Formalizing Adaptive Sampling Strategies in Database Management System Performance Modeling Using Transfer Learning
DOI:
https://doi.org/10.63125/kv173d65Keywords:
Transfer Learning, DBMS Tuning, Adaptive Sampling, Bhattacharyya Distance, Parameter Classification, Performance Modelling, Active Learning, Configuration OptimisationAbstract
Database Management Systems (DBMSs) sit at the heart of modern data-driven applications, exposing hundreds of tunable parameters whose interactions are notoriously difficult to model. Machine-learning–based performance prediction has emerged as a scalable alternative to manual tuning, but most published pipelines silently assume that the environment in which a model is trained matches the environment in which it is deployed.
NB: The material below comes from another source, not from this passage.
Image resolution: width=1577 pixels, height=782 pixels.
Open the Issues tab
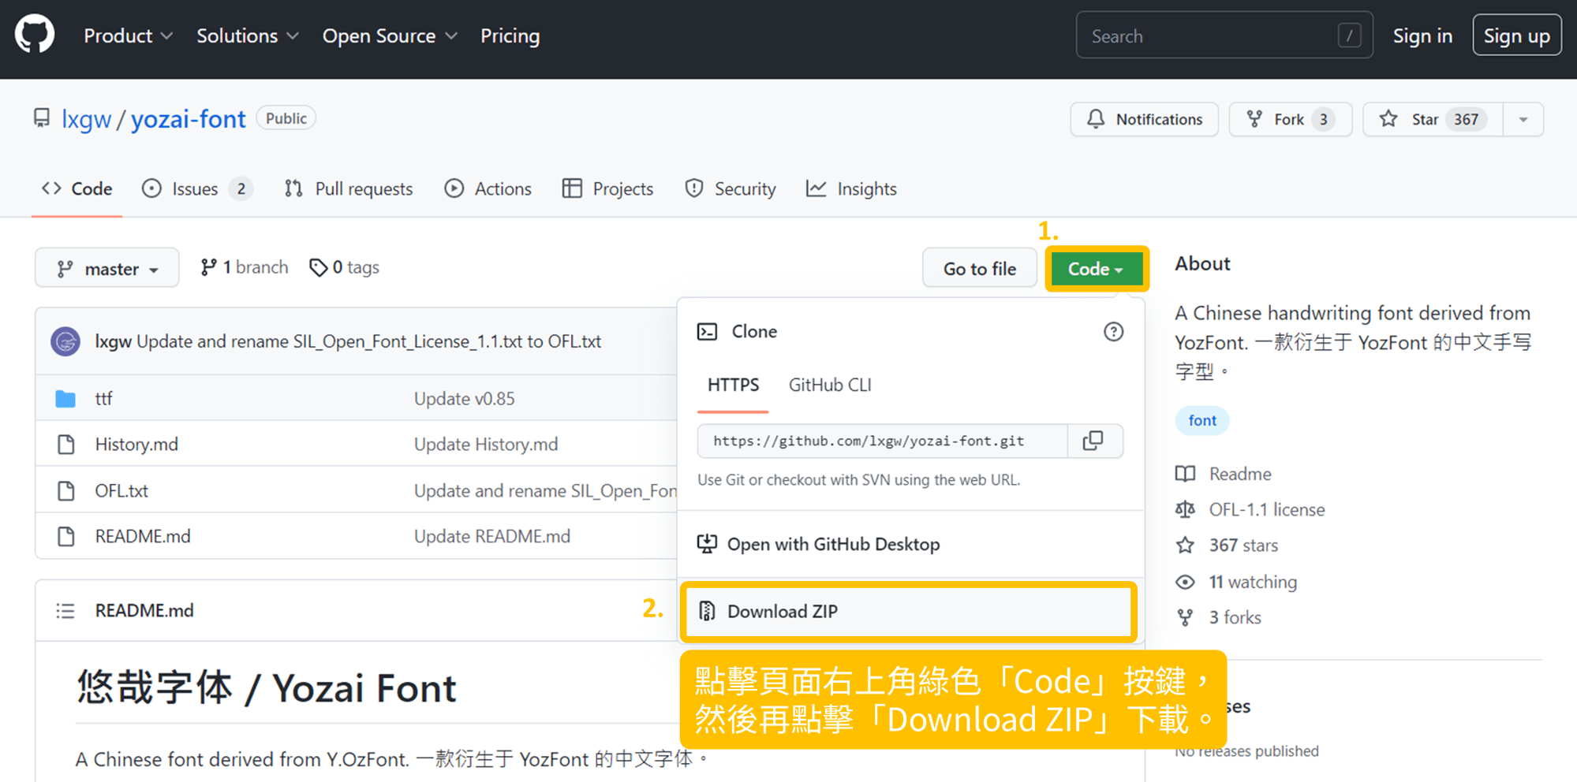coord(196,189)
In production, that assumption almost never holds: developers train on virtualised testbeds, then deploy onto hardware with different core counts, memory bandwidth, storage characteristics and concurrency profiles. The resulting domain shift quietly degrades predictive accuracy and motivates transfer learning as a remedy. This paper proposes ChimeraTL, a formalised, feedback-driven adaptive sampling pipeline for DBMS performance modelling. Rather than treating all configuration parameters uniformly, ChimeraTL partitions them into two behaviourally distinct sets using the Bhattacharyya distance between their per-parameter source and target performance distributions. Parameters with low cross-domain divergence are designated linear and reused through an affine projection of source data; parameters with high divergence are designated non-linear and are explored fresh in the target domain under an active-sampling regime that consumes online error feedback. A confidence-driven gate triggers the transition from the linear phase to the non-linear phase, so computation is allocated proportionally to the difficulty of each parameter subset. An evaluation on PostgreSQL and MySQL using TPC-C and TPC-H workloads, across a four-core virtual machine (source) and a twelve-core SSD-backed server (target), shows that ChimeraTL reduces prediction mean-squared error by up to 54% and the number of target queries to reach 90% of final accuracy by approximately 63% relative to a no-transfer baseline. ChimeraTL also outperforms linear projection, hybrid sampling and Bayesian optimisation across all measured dimensions. The architecture is modular, containerisable and integrates with standard DBMS telemetry, making it a practical foundation for next-generation autonomous tuning frameworks.